Aller au contenu

Page:Aimard - Les Peaux-Rouges de Paris III.djvu/351

La bibliothèque libre.
Le texte de cette page a été corrigé et est conforme au fac-similé.

autre chose qu’une vengeance. Voulez-vous un million, deux millions même pour me la rendre ? Parlez, monsieur : avant une heure vous les recevrez. Que m’importe l’argent, à moi ? Je veux que ma fille soit heureuse !

Malgré lui, le bandit, en écoutant ces nobles et généreuse paroles, s’était senti ému, pour la première fois peut-être, par un sentiment étrange.

Quelque chose d’inconnu avait vibré dans sa poitrine, l’avait fait tressaillir et lui avait fait monter la rougeur au front.

Alors, sombre, haletant, il avait écouté madame de Valenfleurs comme dompté par une force mystérieuse plus puissante que sa volonté, et sans même essayer de l’interrompre.

Il y eut un court silence.

La comtesse examinait curieusement à la dérobée, sur les traits énergiques de cet homme, les sentiments qui tour à tour venaient s’y refléter.

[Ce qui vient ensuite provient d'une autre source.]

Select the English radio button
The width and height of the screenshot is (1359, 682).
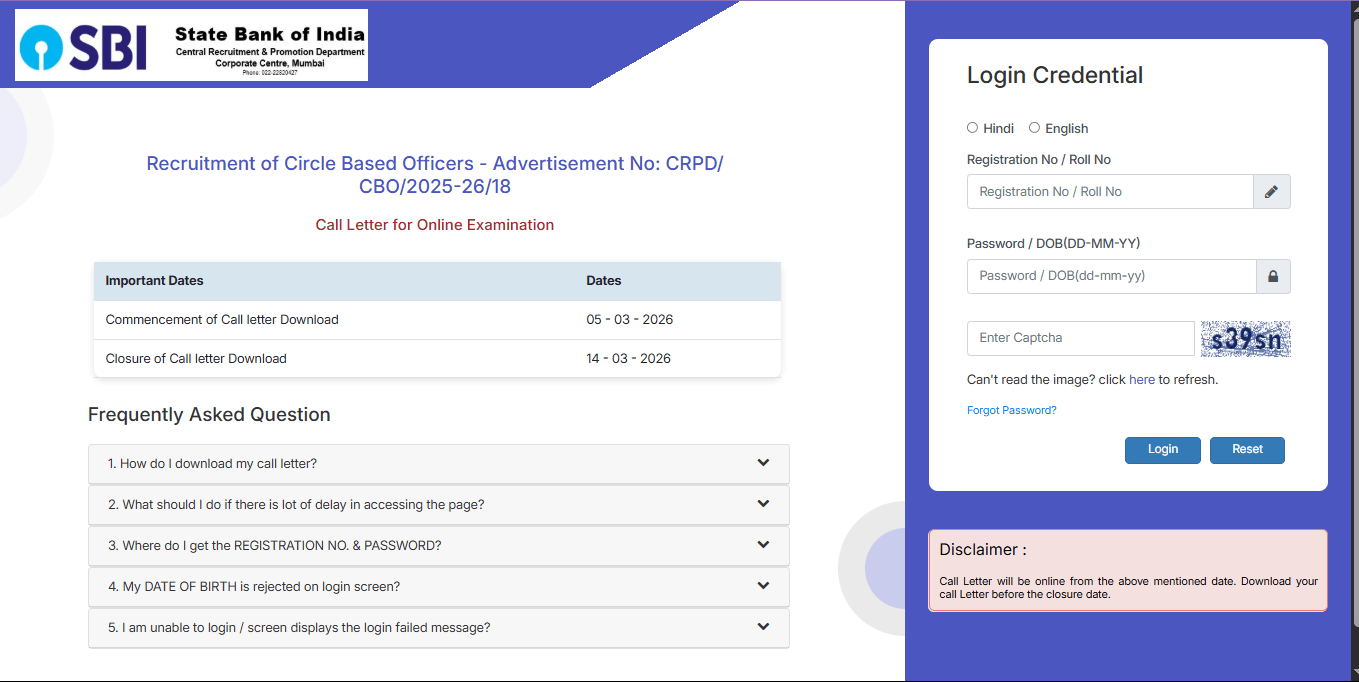click(x=1035, y=127)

Enfin, le marquis, d’un geste brusque, passa fiévreusement la main sur son front, et il reprit, mais cette fois d’une voix triste et presque douce :

— Et si je consentais, madame, à m’imposer ce sacrifice, dit-il, et à vous rendre ma fille, consentiriez-vous à votre tour à me la laisser voir quelquefois ?

— Sait-elle qu’elle est votre fille ? demanda nettement la comtesse.

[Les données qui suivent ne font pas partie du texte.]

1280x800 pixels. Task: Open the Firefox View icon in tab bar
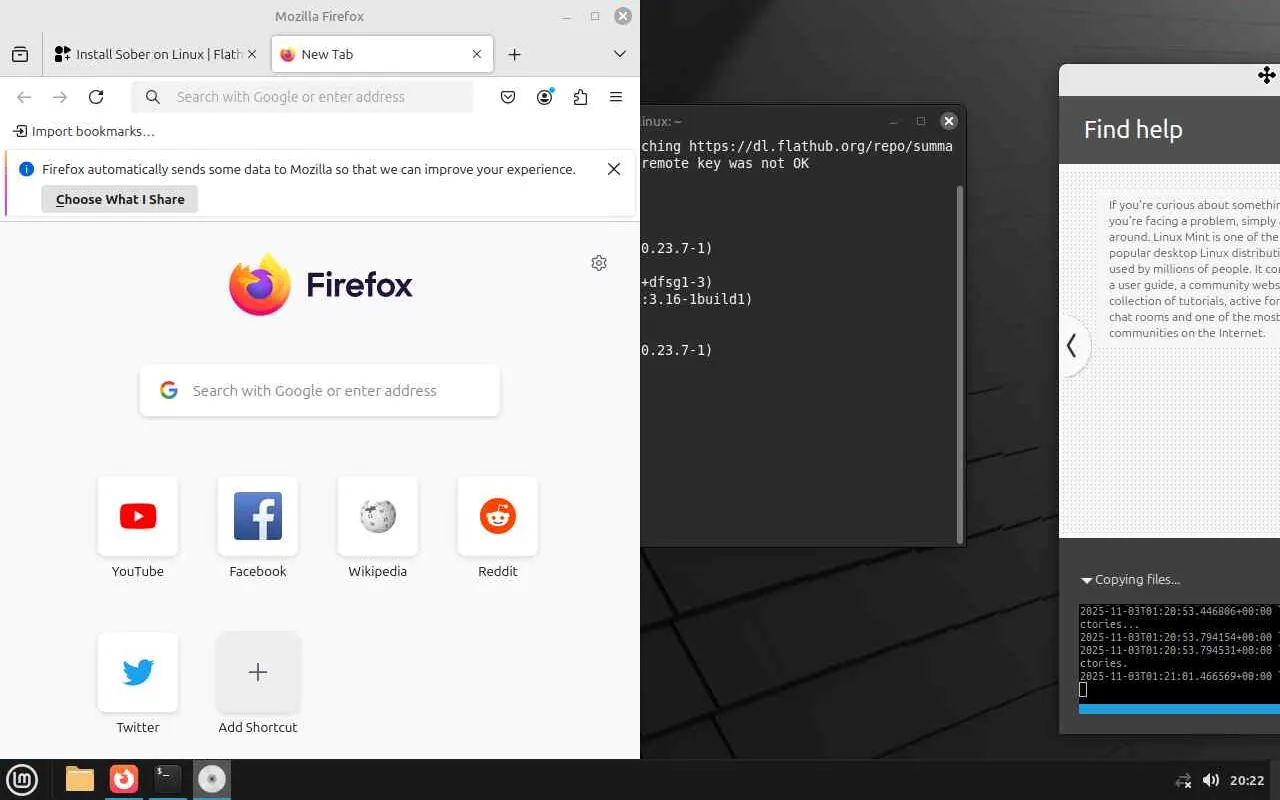20,54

— Depuis son enlèvement elle pleure et appelle sa compagne, dont j’avais jugé à propos de la séparer.

— Pour la livrer à un de vos complices qui a tenté de l’obtenir par un crime et n’a même pas reculé devant l’emploi de la force brutale pour essayer de vaincre sa résistance. Oui, je sais cette histoire, dit la comtesse avec dégoût.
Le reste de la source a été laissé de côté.